[Interface element records]
====================
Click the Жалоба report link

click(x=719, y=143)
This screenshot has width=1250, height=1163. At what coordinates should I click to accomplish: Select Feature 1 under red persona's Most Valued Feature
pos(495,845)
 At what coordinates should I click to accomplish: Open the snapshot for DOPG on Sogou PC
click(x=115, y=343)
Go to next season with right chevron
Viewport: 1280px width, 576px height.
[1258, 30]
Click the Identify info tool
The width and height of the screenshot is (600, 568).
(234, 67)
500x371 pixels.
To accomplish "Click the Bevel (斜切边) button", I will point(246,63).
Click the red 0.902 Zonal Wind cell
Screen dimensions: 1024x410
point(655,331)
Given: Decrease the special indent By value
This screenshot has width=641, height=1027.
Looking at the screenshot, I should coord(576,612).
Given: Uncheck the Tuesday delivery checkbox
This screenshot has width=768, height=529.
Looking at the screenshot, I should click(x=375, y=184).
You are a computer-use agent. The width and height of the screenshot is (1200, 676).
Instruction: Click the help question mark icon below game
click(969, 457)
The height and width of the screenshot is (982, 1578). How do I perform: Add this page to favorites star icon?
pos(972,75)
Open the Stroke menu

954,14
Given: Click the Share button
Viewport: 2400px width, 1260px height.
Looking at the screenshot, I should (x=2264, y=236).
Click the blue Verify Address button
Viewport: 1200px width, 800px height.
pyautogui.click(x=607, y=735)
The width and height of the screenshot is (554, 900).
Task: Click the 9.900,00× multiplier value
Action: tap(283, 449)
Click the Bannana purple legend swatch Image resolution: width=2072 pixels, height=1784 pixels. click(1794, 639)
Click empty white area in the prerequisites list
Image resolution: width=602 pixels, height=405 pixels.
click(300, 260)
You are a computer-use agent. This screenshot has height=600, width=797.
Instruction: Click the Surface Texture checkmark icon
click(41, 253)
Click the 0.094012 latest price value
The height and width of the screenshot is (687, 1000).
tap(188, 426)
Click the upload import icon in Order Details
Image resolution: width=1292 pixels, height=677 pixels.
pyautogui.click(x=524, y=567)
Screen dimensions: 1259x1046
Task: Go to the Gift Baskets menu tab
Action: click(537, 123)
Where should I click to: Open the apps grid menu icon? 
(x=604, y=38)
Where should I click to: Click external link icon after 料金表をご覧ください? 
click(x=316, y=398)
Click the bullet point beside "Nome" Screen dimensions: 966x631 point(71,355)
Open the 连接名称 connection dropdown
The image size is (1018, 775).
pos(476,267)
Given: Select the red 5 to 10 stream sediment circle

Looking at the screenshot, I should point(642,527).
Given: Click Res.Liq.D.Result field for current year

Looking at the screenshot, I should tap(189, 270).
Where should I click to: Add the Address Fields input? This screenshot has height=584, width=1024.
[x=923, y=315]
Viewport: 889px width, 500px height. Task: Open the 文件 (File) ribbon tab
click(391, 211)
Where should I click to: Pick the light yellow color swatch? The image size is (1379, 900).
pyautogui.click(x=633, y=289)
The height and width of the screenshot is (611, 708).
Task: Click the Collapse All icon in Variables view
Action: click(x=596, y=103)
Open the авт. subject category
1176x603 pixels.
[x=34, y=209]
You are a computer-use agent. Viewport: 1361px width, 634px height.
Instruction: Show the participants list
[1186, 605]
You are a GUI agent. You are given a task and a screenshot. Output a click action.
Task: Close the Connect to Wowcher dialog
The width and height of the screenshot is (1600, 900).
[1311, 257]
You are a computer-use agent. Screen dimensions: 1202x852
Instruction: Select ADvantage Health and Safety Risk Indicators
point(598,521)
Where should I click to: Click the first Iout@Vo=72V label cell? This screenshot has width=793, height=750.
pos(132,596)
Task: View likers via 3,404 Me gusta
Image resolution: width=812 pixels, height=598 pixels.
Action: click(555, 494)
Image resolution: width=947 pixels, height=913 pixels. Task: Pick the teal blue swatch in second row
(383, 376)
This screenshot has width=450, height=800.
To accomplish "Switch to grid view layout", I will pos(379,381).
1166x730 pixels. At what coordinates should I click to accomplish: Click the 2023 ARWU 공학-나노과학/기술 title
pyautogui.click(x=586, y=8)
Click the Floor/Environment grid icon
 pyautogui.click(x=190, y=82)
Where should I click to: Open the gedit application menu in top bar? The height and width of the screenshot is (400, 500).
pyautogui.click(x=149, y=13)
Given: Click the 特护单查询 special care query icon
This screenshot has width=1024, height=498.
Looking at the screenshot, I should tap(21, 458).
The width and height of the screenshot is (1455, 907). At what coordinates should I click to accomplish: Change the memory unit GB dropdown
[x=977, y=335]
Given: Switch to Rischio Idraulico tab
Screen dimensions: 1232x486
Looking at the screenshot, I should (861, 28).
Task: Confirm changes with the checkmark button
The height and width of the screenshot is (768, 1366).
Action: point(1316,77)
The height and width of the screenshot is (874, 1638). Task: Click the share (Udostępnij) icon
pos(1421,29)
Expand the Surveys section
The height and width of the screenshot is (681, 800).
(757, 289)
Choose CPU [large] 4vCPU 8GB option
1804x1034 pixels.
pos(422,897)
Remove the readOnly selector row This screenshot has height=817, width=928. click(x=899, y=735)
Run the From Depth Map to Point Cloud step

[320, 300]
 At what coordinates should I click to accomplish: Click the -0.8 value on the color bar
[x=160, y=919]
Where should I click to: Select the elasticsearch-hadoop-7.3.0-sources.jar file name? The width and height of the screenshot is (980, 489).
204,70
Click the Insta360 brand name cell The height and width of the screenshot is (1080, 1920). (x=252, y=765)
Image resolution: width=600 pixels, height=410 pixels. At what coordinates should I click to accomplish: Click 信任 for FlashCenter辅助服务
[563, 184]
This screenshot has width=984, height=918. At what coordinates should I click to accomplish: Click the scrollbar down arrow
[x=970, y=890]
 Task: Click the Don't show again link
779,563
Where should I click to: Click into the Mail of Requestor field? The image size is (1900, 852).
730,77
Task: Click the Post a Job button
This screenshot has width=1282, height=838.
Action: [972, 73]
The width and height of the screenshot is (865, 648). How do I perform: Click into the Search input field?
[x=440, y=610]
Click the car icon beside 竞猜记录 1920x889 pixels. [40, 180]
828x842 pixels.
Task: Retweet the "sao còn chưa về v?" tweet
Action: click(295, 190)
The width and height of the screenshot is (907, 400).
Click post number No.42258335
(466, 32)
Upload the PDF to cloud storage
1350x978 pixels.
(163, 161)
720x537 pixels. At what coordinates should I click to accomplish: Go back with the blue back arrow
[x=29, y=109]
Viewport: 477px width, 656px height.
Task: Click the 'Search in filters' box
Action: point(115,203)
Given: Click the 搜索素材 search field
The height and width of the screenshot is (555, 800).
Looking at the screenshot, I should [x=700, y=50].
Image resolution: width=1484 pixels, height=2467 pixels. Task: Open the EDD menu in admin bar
====================
→ WHAT IS NEEDED
Repeat everything from the start of the records down to the line containing "pos(495,845)", word for word.

→ TASK RESULT
Click the Жалоба report link

click(x=719, y=143)
This screenshot has width=1250, height=1163. At what coordinates should I click to accomplish: Select Feature 1 under red persona's Most Valued Feature
pos(495,845)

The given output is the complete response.